══ GIVEN PASSAGE ══

09 May 2009

How some workplaces deal with Bullying - Sounds Simple in Theory

Stories about workplace bullying are appearing more frequently in the media. It is no longer a concept confined to the schoolyard. But what is it? According to the Queensland Department of Occupational Health and Safety workplace bullying is defined as "the repeated less favourable treatment of a person by another or others in the workplace, which may be considered unreasonable and inappropriate workplace practice".

No workplace is immune. It is a hidden cost of the workplace that could run to as much as $12B per annum in Australia according to some reports. But does its increased media profile represent an increased incidence? This is not clear. Some commentators argue that bullying has been a response to demands for increased productivity. Alternatively, it may be that a better-educated population recognises the inappropriateness of such behaviour and rights based legislation has encouraged them to speak up. Whatever the reason it appears that, similar to the naming of sexual harassment two decades ago, naming and describing the behaviour has brought discussion about workplace bullying into the open.

Some Local Research

This issue of Issues in Human Resource Management summarises some research conducted by Jan Stuart from Human Resources at UWA and Marie Finlay from Nexus Strategic Solutions during 2001. In order to better understand the impact of bullying behaviour on people and their organisations they conducted a survey that drew 267 responses both from targets and witnesses of bullying or 'negative workplace behaviour' as it was described in the survey instrument.

═══
══ DATA EXTRACT ══

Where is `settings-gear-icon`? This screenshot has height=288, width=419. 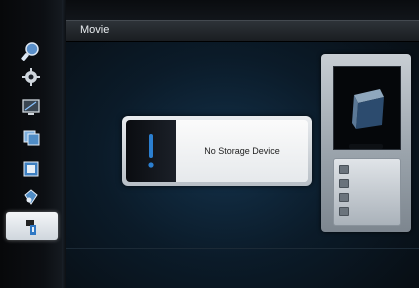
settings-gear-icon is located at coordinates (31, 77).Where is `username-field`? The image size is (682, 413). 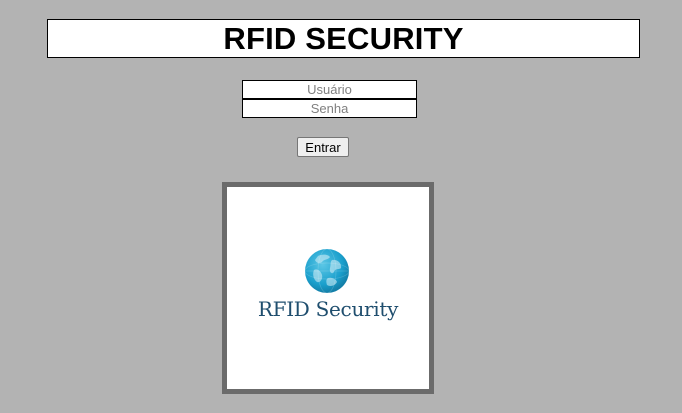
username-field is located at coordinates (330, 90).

═══

**WORK TO BE COMPLETED**
Retype the workplace bullying article from "This issue of" to "the survey instrument.". None of the data above has any bearing on what you need to do.

**YOUR SOLUTION**
This issue of Issues in Human Resource Management summarises some research conducted by Jan Stuart from Human Resources at UWA and Marie Finlay from Nexus Strategic Solutions during 2001. In order to better understand the impact of bullying behaviour on people and their organisations they conducted a survey that drew 267 responses both from targets and witnesses of bullying or 'negative workplace behaviour' as it was described in the survey instrument.